Page:
"What Rufo has been cleverly doing is cherry-picking the worst examples that he can find of lessons in classrooms or training materials for teachers and saying, 'that is CRT' ... And the thing is—it fucking worked."
Even my enemies can't help but give me the W.
John Oliver spent 28 minutes hyperventilating about the anti-CRT movement, repeating the dumbest tropes, like "CRT is graduate-level legal theory" and never taught in K-12 schools. But he's doing us an unintentional favor: the more the public learns about CRT, the more we win.
According to Democratic Party pollsters, 61 percent of swing district voters agree with the statement: "Democrats are teaching kids as young as five Critical Race Theory, which teaches that America is a racist country and that white people are racist."
The reality is that my voice is much more powerful than John Oliver's. The NYT, WaPo, CNN, and MSNBC have been lying about CRT for the past year—and the public doesn't believe them.
We have the truth on our side and we will win. ⚔️
P.S. The reason John Oliver and Trevor Noah aren't funny is because, traditionally, the court jester is supposed to mock the nobility; Oliver and Noah, by contrast, sneer at the population "below" them.

Extracted records:

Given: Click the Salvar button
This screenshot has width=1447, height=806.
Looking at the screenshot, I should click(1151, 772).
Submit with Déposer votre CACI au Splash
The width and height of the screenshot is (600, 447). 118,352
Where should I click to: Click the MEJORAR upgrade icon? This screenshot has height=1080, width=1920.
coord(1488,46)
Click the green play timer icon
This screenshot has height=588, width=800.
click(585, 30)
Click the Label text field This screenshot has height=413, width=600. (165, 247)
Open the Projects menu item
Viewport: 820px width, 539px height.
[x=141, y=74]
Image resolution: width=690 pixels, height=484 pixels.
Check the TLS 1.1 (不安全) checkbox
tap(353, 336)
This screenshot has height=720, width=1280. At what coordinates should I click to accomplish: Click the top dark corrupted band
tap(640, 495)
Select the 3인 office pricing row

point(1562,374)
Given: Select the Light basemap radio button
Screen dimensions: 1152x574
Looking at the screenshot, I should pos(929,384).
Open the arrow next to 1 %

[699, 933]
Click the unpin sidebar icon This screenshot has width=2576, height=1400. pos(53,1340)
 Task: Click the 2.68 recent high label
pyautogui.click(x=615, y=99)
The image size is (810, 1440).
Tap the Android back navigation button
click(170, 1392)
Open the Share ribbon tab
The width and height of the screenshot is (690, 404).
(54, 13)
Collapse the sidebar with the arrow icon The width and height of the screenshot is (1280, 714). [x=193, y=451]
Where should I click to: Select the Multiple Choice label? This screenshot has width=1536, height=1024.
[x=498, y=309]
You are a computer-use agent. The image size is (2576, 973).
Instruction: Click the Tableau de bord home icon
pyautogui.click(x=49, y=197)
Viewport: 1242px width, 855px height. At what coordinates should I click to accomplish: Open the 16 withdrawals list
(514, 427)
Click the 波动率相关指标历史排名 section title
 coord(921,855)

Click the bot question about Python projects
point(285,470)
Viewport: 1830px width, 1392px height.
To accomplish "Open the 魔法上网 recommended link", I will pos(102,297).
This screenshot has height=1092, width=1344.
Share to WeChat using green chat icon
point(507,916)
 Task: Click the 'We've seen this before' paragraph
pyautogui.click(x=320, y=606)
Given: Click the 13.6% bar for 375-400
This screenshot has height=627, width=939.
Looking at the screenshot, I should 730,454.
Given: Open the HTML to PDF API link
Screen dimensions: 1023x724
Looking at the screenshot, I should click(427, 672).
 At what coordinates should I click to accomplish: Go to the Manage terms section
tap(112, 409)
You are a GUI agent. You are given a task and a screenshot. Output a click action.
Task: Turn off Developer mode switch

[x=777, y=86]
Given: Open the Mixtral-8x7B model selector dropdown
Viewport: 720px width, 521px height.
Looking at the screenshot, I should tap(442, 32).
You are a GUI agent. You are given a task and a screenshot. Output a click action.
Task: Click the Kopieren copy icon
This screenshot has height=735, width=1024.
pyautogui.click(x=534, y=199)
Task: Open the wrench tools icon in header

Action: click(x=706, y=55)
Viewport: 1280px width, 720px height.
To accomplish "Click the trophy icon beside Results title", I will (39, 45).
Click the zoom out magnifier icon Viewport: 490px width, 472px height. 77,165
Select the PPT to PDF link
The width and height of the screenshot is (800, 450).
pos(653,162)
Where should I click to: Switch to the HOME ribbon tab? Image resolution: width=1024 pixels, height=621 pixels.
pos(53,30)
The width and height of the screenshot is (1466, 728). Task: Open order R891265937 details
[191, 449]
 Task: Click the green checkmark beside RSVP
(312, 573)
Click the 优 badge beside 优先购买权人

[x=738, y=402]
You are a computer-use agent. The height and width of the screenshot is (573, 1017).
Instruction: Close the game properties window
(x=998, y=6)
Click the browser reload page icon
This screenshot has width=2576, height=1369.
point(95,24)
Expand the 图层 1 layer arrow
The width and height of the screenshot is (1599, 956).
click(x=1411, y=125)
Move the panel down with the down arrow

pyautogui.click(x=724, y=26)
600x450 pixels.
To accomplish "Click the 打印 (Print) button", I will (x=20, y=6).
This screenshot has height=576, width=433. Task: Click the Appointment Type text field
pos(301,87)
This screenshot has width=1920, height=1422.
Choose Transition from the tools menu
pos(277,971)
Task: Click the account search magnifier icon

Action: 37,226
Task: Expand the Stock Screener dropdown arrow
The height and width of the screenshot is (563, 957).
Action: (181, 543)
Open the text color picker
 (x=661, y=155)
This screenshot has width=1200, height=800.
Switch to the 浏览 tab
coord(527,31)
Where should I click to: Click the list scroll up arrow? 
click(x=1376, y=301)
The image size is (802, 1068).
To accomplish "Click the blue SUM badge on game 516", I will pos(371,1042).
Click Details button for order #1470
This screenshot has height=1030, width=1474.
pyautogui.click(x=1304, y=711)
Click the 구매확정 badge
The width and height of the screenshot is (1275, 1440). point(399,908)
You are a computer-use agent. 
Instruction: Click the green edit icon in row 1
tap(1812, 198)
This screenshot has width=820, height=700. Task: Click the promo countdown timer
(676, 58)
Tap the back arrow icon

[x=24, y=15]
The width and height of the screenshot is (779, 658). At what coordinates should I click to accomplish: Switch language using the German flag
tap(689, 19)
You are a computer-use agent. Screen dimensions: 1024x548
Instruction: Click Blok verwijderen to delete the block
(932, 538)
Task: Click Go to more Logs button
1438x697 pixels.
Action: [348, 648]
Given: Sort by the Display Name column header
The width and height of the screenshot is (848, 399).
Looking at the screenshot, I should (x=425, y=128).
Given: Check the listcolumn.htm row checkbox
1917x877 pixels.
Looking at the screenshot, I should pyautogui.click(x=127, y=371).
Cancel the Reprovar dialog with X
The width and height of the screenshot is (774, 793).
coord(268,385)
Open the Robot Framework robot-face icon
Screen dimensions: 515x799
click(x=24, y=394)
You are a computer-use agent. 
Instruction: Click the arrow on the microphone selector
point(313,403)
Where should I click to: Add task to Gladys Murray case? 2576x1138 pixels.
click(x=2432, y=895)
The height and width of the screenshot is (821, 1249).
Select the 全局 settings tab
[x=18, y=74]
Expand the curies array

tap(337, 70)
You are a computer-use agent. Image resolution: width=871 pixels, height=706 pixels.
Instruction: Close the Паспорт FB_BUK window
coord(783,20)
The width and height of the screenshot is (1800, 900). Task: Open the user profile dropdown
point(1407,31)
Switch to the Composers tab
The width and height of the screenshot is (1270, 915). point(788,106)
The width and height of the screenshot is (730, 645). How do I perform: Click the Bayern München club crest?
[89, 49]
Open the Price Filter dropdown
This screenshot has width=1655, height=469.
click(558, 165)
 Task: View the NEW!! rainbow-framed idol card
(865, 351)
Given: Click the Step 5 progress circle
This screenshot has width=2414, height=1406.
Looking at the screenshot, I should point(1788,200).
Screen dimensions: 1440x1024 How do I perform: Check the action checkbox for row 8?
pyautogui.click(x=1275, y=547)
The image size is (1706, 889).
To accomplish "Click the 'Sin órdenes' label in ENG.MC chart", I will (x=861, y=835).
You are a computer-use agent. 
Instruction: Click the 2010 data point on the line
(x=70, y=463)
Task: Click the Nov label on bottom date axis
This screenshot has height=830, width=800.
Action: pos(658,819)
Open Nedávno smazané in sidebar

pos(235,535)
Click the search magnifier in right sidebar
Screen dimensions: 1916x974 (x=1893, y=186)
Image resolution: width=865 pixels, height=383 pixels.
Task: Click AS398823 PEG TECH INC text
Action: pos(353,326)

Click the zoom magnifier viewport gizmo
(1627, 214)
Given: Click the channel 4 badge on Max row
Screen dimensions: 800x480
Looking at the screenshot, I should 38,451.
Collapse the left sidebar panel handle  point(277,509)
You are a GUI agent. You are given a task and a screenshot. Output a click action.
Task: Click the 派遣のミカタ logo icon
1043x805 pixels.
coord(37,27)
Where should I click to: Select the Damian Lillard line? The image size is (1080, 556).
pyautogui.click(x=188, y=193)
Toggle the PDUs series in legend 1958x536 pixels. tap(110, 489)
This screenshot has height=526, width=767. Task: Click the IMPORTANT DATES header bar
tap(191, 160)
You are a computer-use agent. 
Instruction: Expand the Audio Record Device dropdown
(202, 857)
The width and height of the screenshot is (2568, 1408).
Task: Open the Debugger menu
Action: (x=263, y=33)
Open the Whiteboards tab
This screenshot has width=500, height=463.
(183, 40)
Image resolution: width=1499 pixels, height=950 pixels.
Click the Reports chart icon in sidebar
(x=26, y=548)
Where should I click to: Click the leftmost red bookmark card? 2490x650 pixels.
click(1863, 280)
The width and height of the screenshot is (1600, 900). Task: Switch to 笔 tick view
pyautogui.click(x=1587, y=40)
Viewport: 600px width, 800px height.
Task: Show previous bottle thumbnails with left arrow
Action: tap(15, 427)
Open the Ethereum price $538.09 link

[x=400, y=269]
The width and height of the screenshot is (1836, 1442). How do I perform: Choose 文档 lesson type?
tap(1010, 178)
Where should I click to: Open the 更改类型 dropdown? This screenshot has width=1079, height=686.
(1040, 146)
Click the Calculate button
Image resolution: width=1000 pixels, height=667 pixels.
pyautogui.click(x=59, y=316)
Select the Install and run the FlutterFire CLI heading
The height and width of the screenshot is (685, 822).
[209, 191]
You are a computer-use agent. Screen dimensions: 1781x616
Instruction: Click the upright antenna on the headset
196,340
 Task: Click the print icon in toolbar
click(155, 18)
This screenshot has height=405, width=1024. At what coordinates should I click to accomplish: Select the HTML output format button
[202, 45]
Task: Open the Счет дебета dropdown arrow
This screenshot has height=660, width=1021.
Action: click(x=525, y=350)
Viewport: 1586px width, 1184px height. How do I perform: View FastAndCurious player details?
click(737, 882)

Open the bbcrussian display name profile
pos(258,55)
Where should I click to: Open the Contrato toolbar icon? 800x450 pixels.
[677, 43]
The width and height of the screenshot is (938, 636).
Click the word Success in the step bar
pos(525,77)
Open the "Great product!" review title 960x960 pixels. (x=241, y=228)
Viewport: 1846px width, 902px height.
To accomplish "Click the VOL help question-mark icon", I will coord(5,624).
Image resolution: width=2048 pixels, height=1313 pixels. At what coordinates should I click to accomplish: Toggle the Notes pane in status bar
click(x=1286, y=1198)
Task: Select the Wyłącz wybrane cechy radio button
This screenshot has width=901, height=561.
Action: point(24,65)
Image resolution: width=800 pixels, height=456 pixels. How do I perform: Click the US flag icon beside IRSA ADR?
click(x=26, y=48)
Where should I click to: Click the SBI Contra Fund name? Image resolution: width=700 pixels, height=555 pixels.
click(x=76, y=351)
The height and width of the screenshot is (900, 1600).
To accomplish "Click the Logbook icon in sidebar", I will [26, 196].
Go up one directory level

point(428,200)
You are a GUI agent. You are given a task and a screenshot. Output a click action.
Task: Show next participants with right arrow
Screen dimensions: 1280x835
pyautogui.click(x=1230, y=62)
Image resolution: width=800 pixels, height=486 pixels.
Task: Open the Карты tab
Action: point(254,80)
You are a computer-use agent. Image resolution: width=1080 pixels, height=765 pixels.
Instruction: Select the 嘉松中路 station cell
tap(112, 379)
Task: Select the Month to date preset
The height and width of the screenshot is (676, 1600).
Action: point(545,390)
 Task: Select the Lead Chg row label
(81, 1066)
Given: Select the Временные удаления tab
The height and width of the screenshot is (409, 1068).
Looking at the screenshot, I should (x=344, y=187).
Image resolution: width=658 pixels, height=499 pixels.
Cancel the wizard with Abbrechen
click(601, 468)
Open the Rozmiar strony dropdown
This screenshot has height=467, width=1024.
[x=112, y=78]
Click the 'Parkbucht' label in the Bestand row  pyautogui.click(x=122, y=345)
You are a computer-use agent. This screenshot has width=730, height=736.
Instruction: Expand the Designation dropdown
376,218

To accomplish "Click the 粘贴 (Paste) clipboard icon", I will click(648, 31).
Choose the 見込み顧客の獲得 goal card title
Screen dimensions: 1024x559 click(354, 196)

Task directions:
In the post about John Oliver and critical race theory, what share of swing district voters agreed with the statement cited from Democratic Party pollsters?

Response to this exercise:
61 percent